In conjunction with clinical improvements, powerful data registries are alerting us to the frequency and problems posed by incisional hernia [4]. Over one million laparotomies are performed annually in the USA alone. Increasing use of metrics allows more transparent identification of both early and late complications. Surgical site occurrence (SSO) occurs on average in 15% of those undergoing laparotomy (range 5–45%), with significant cost and morbidity [5].
There have been many paradigm shifts in hernia prevention and repair since Usher’s first use of Marlex to repair an incisional hernia (IH) in 1958 [6]. In general it is now standard of care to use mesh in both umbilical and incisional hernia repair [7]. This is not entirely uniform, however, and the use of mesh for umbilical hernia repair is debated, possibly related to the concern that mesh may increase the risk of surgical site infections [8].
Surgeons have been slow to recognise the burden of incisional hernia following laparotomy [9, 10]. The incidence of incisional hernias is approximately 15% at one year, rising to 25% at three years (range 10–50%) [11]. Prophylactic mesh placement (PMP) has been shown to at least halve the problem [12, 13].
Mesh has been placed in wounds for centuries with variable results [14]. The concept of mesh insertion and potential mesh related complications has been a barrier to their insertion. Contaminated wounds during index laparotomy or subsequent SSI development are a source of great anxiety to surgeons [15].
PMP involves mesh implantation, usually in the onlay or underlay position. Underlay can either be in retrorectus positions, preperitoneal or intraperitoneally (IPOM) at the time of initial abdominal fascial closure. Recent studies suggest that prevention of IH via PMP may be the solution to this hernia epidemic [16, 17].
This paper will review the evidence relating to the role of prophylactic mesh placement at laparotomy and its ability to effectively and safely impact on hernia reduction.

METHODS

An ethically approved review of all published English articles relating to IH prevention following laparotomy was undertaken at Letterkenny University Hospital searching PubMed, Scopus, and electronic databases over a 20-year period from January 1999 to March 2019. The search terms “incisional hernia”, “laparotomy”, “mesh placement”, “reoperation”, “readmitted” and “rates” were used in combination with Boolean operators AND or OR. Studies were included in this review if they were either randomized controlled trials (RCTs) or prospective cohort studies involving analysis of incisional hernia, following use of mesh prophylactically placed either in laparotomy or open abdomen closure.
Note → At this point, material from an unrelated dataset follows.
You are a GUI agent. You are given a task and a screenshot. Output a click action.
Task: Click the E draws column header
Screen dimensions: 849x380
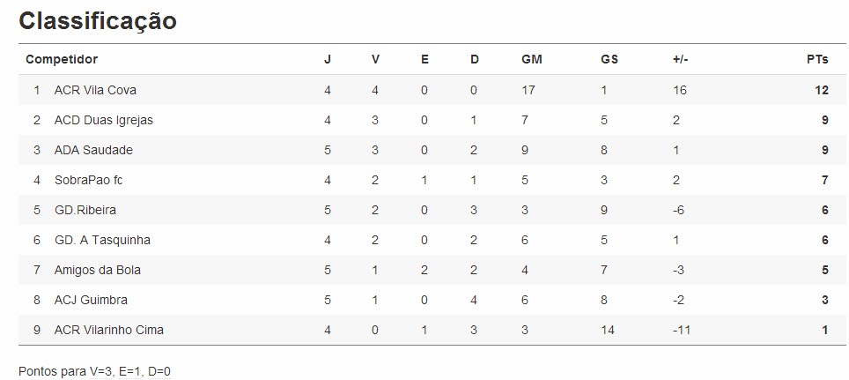pyautogui.click(x=425, y=59)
Studies relating to stomal herniation, paediatric, and those in which data was inadequate for interpretation were not included.
Incisional hernia was clinically defined as any visible and/or palpable ‘‘blowout’’ within a distance of 3 cm from the midline abdominal scar and an example is shown in Figure 1. The ultrasonic criteria of incisional hernia were a visible gap within the abdominal wall and/or ‘‘tissue moving through the abdominal wall by Valsalva manoeuvre’’ and/or a detectable ‘‘blowout’’. For the diagnosis of incisional hernia, either clinical criteria, or ultrasound or CT criteria or both had to be fulfilled. The study did not distinguish between single and multiple incisional hernias.

RESULTS

The literature identified 17 publications, of which 14 were RCTs and 3 prospective cohort studies from 22 countries. Bariatric surgery accounted for 8 of the 17 studies. Onlay mesh placement was used in 5 studies. Preperitoneal, retrorectus, intra-peritoneal, combinations of and sublay were used in 4, 3, 2, 2 and 1 studies respectively. In two studies both sublay and onlay were performed (Table 1), a total of 2777 patients were reported. One study had two publications with different lengths of follow up.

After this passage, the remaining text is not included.